ECO vs Object-Oriented

ECO (Extender and Class Oriented) paradigm is an extension of the usual object-oriented paradigm. This means that all concepts known in object-orientation have the same meaning in ECO. Plus, ECO add its own concepts.

New Concepts

Extenders

The extender is the main concept introduced by ECO. Extenders are classes that have the following additional features:
The figure shows the graphical notation used for extenders (note the "E" in the triangle).
Extenders are good to solve state extension and multiple “decoration”problems.
This concept can solve also the promotion efficency problem because new information is added without create another instance of the support.

E-Methods

E-methods must be declared in a class and their semantics is defined in the extenders of that class.

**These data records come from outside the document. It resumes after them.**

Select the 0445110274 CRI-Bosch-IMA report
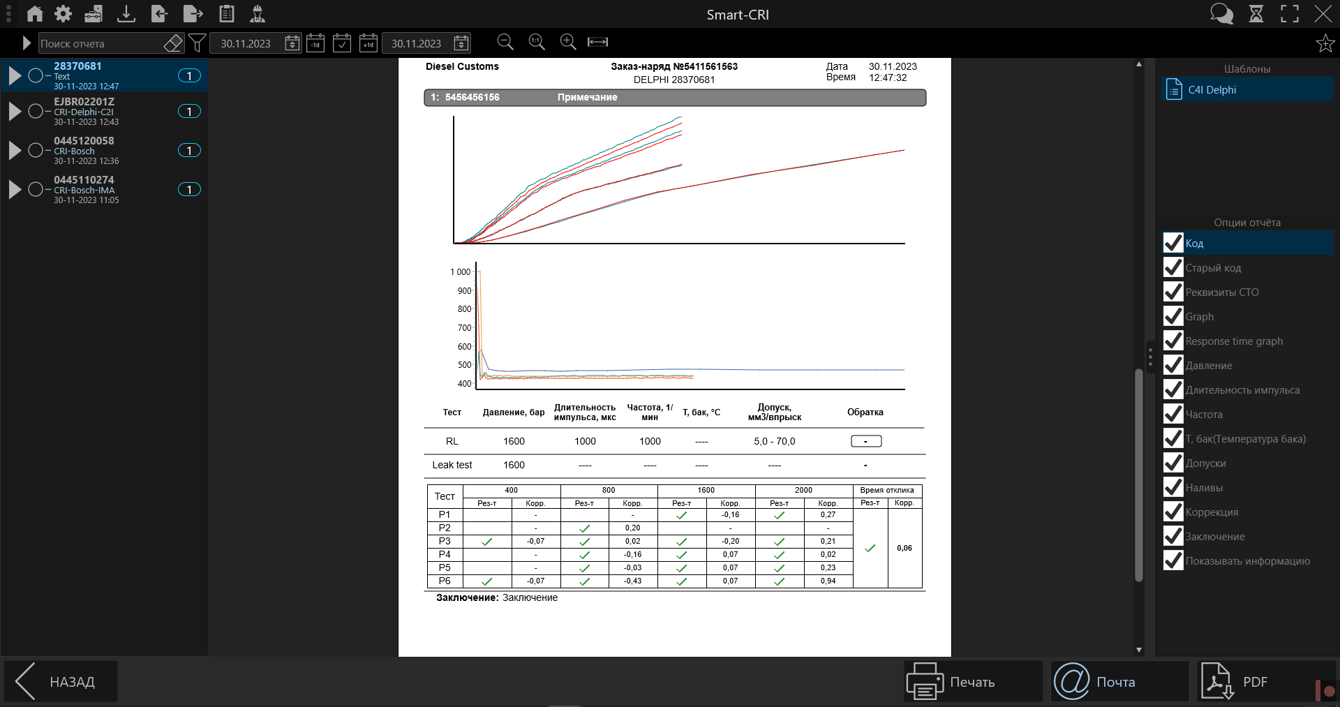Image resolution: width=1340 pixels, height=707 pixels. click(x=105, y=189)
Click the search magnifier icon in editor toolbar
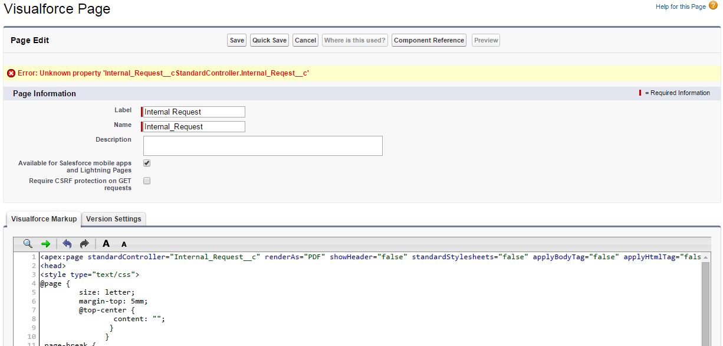The image size is (723, 346). tap(28, 243)
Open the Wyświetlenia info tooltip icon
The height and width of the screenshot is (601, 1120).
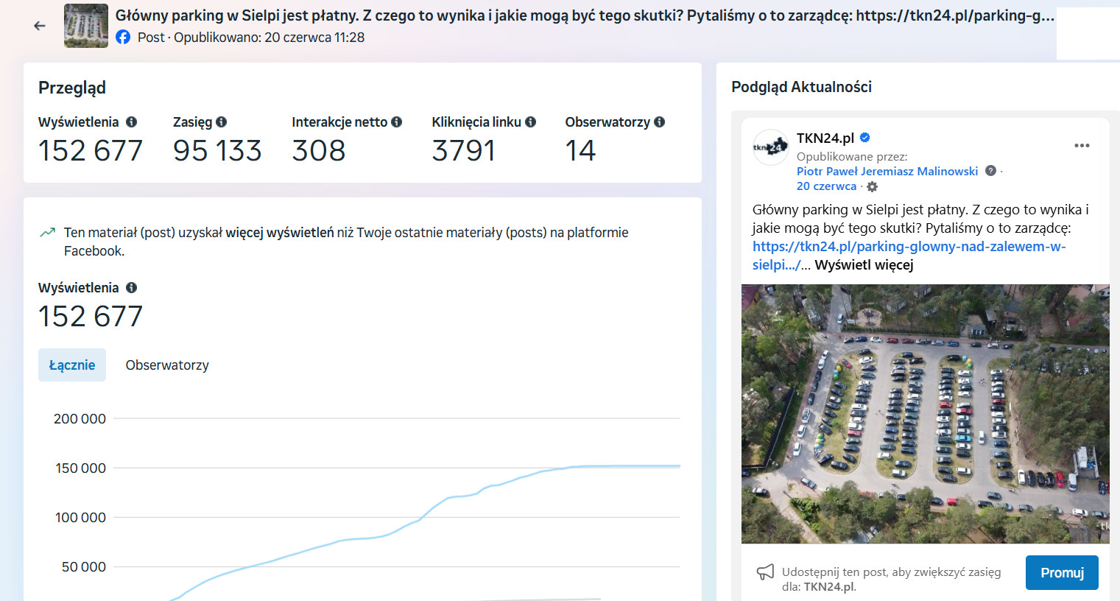tap(132, 122)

E-methods are only called in the ordinary (non E-) methods of the extended class.
The call of an E-method provokes the execution of its semantic definitions for each current extension object. Those executions have to be considered as (virtually) parallel. This is possible because each semantic definition of E-methods can modify only the status of the extension object, which it is called for.
Of course, the interaction is sequential on a sequential machine. The figure shows what happens when an E-method Check_ f ( ) is called. X is the support of the extension objects Y1, Y2,...,Yn. The choice of E-methods is a key part of the design because they represent the communication protocol between an object and all its extenders. Design patterns can help the designer.

Dynamic Inheritance

Extenders are useful to describe objects adding information to another object, but there are situations where they are not convenient. If the added information can be computed from the state of the support, the possibility of having more than one extension has no meaning. In this case extension objects represent a kind of dynamic inheritance, that is just one instance for each extender (and for a given support) has meaning. The programmer can access the dynamically added part through the support.
The graphical notation for dynamic inheritance is shown in figure (note the "D" in the triangle).
Dynamic inheritance is useful for solving the crossed classes problem, because using this technique an object can be member of more than one class: this set of classes is its ECO type. This value can change dynamically during the life of the object.
This concept can solve also the promotion efficency problem because the underlying mechanism is the same as for extenders and no copy of the support is needed.

Trailer

An object can contain other objects; that is, it manages those objects exclusively. The extender performs a state extension extending those objects.
The figure shows a typical case. Each object belonging to Graph contains a set of objects belonging to Vertex. Labelling is an extender of Graph. Each Labelling contains a set of VertexLabel. VertexLabel is an extender of Vertex. The design introduces another constraint: a VertexLabel should be identified by a pair
 
<Labelling, Vertex>
 
Each Labelling can attach just one label to each Vertex.
The object diagram in the figure shows a run-time situation. The graph G contains two vertices V1 and V2, we call them tows. G is support of two labellings L1 and L2 and we call them owners. The objects contained in L1 and L2 are called trailers. A tow may have any number of trailers, but each owner can access only those it contains.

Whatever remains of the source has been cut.